Во-первых, от Краснодара до самого Баку ехал с нами в поезде большой престарелый обезьян. Обезьян сидел в окне и все время жевал. Не дожевавши, часто останавливался и серьезно и долго смотрел на горы, удивленно, безнадежно и грустно, как Левин после проигрыша.
А до этого в Краснодаре было много собачек, про которых я и пишу теперь стих.
В Баку тоже не без зверев. Во-первых, под окном третьего дня пробежали вместе одиннадцать (точно) мирблюдов, бежали прямо на трамвай. Впереди, подняв руки, задом прыгал человек в черкеске, орал им и что-то доказывал – чтоб повернули.
Е́два-е́два отговорил.
А также наискосок ежедневно становится в девять часов хороший ослик с фруктами.
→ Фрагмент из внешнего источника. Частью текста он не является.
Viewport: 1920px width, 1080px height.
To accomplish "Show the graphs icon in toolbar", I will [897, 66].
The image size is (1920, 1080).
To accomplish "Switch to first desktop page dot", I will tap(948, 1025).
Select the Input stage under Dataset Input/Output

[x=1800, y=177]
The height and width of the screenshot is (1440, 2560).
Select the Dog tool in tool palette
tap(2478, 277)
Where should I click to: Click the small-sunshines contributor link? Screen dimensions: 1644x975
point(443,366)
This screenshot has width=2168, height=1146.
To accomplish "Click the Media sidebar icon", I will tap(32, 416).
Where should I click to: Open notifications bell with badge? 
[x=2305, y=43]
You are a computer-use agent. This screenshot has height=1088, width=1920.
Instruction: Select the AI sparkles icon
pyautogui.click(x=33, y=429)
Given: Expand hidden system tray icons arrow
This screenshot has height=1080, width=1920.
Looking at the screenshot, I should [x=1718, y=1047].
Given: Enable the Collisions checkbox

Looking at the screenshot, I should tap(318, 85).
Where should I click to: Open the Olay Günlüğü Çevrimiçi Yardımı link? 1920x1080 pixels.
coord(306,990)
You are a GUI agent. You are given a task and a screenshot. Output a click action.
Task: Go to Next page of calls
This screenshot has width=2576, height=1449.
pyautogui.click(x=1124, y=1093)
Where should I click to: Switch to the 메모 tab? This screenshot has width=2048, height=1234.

Что же касается Регины Федоровны, то ее уже не было, она уехала в Москву.
Я живу весело: чуть что – читаю «Левый марш» и безошибочно отвечаю на вопросы, что такое футуризм и где теперь Давид Бурлюк.
Счастливый Ося, и он живет полной, красивой жизнью: я читал про его выступление в Доме союзов, а также дышащую гневом статью о киноплакате в «Советском экране».
Целуй его очень. В телеграммах я его нецелую, потому что телеграммы срочные, могут прийти ночью, а я не хочу его беспокоить ночью по пустякам.
Во вторник или среду утром еду Тифлис и, отчитав, поскорее в Москву. Надоело – масса бестолковщины. Устроители – молодые. Между чтениями огромные интервалы, и ни одна лекция не согласована с удобными поездами. Поэтому, вместо международных, езжу, положив под голову шаблонное, с клещами звезд огромное ухо. Уже и без клещей было б удобнее, но вычесывать клещи лень, тем более из 20 000 экземпляров.
Здесь весна. На улицах продают мимозы. Можно ходить без пальто, но тогда очень холодно. Налево от меня какая-то уличка, на ней парикмахерская «Аэлита», тут же все по-тюркски, но выглядит страшно иностранно, т. к. теперь латинский алфавит: аптека и сейчас же по-ихнему – «Aptiq», а вместо воскресенья вообще пятница. Направо от меня Каспийское море, в которое ежедневно впадает Волга, а выпадать ей неоткуда, т. к. это море – озеро и положенье его безвыходное.
Дорогой Солник, очень тебя жалею, что тебе одной возиться с квартирой, и завидую, потому что с этим повозиться интересно.
Я по тебе, родненький, очень соскучился. Каждому надо, чтоб у него был человек, а у меня такой человек ты. Правда.
Целую тебя обеими губами, причем каждой из них бесконечное количество раз.